The journal editors cite other studies that show that vitamin E and high-dose vitamin A supplements likewise increase the risk of death. Vitamin D remains an open area of investigation, they say.
The findings were not without critics. Participants in the study were all basically well-nourished, meaning that the findings may not apply to those who do not get enough of the nutrients in their regular diets. The men in the cognitive function study were physicians, who have the financial resources and education to eat a balanced diet.
The Natural Products Association, a trade group, pointed to flaws in the research.
“The authors’ hypothesis is flawed in that multivitamins are not intended to cure chronic disease or prevent death solely on their own. They are designed to address nutrient deficiencies, and to aid in the general health and well-being of consumers. Multivitamins are not meant to serve as the answer to all of life’s ailments; they are, however, an important piece of the puzzle in leading a healthy lifestyle,” Cara Welch, the group’s senior vice president of scientific and regulatory affairs, said in the statement.

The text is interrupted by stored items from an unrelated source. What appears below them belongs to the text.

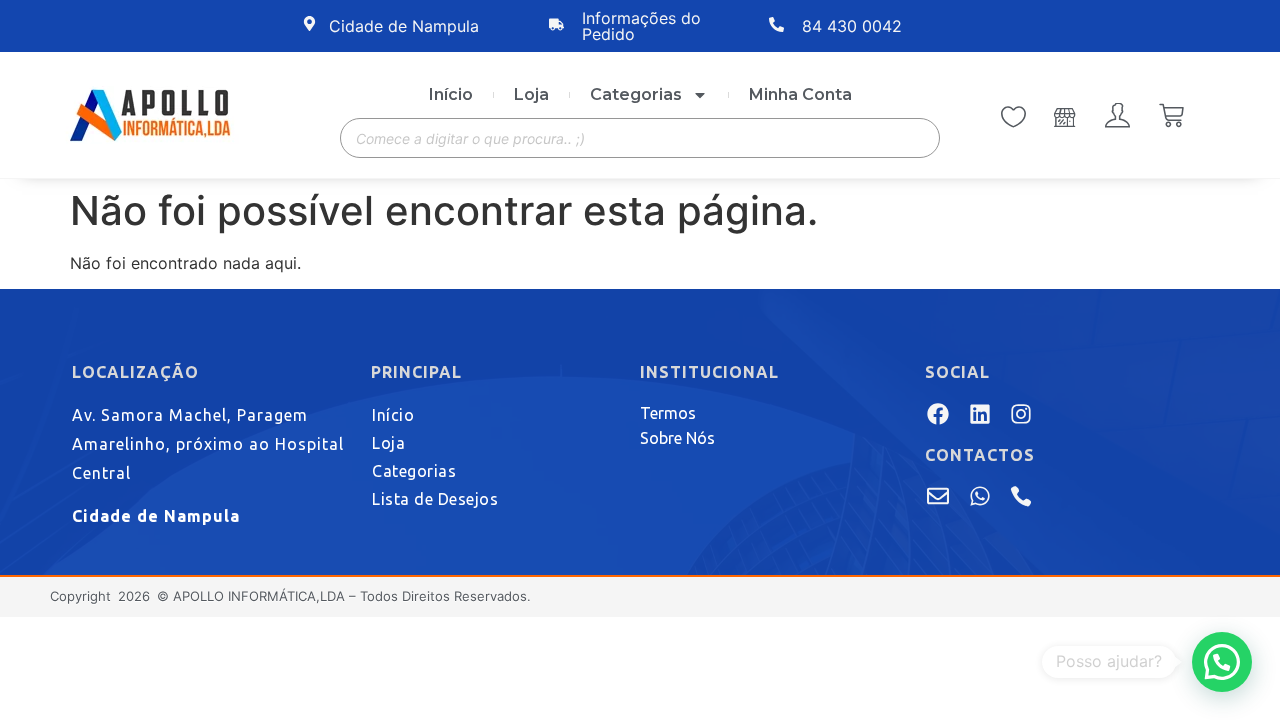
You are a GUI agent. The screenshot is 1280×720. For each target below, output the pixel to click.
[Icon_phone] (1021, 496)
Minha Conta (800, 94)
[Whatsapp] (979, 496)
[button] (1222, 662)
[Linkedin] (979, 413)
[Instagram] (1021, 413)
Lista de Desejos (435, 499)
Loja (531, 94)
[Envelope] (938, 496)
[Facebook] (938, 413)
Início (451, 94)
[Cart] (1171, 117)
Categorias (636, 94)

Emeritus U.C. Berkeley nutritionist Gladys Block put it more colorfully in an interview with CNN.
“Two-thirds of us are overweight, a quarter over 50 have two or more chronic conditions, so there’s a substantial population that one would hesitate to call healthy,” she said. “You’re not getting any of these micronutrients from Coke and Twinkies.”
Even so, longevity hounds who follow Ray Kurzweil’s lead in taking numerous nutritional supplements as they wait for big medical breakthroughs are not — Singularity Hub can only assume — subsisting on Coke and Twinkies.
For those looking to make the best use of healthcare dollars, it may be time to scratch multivitamins off the grocery list.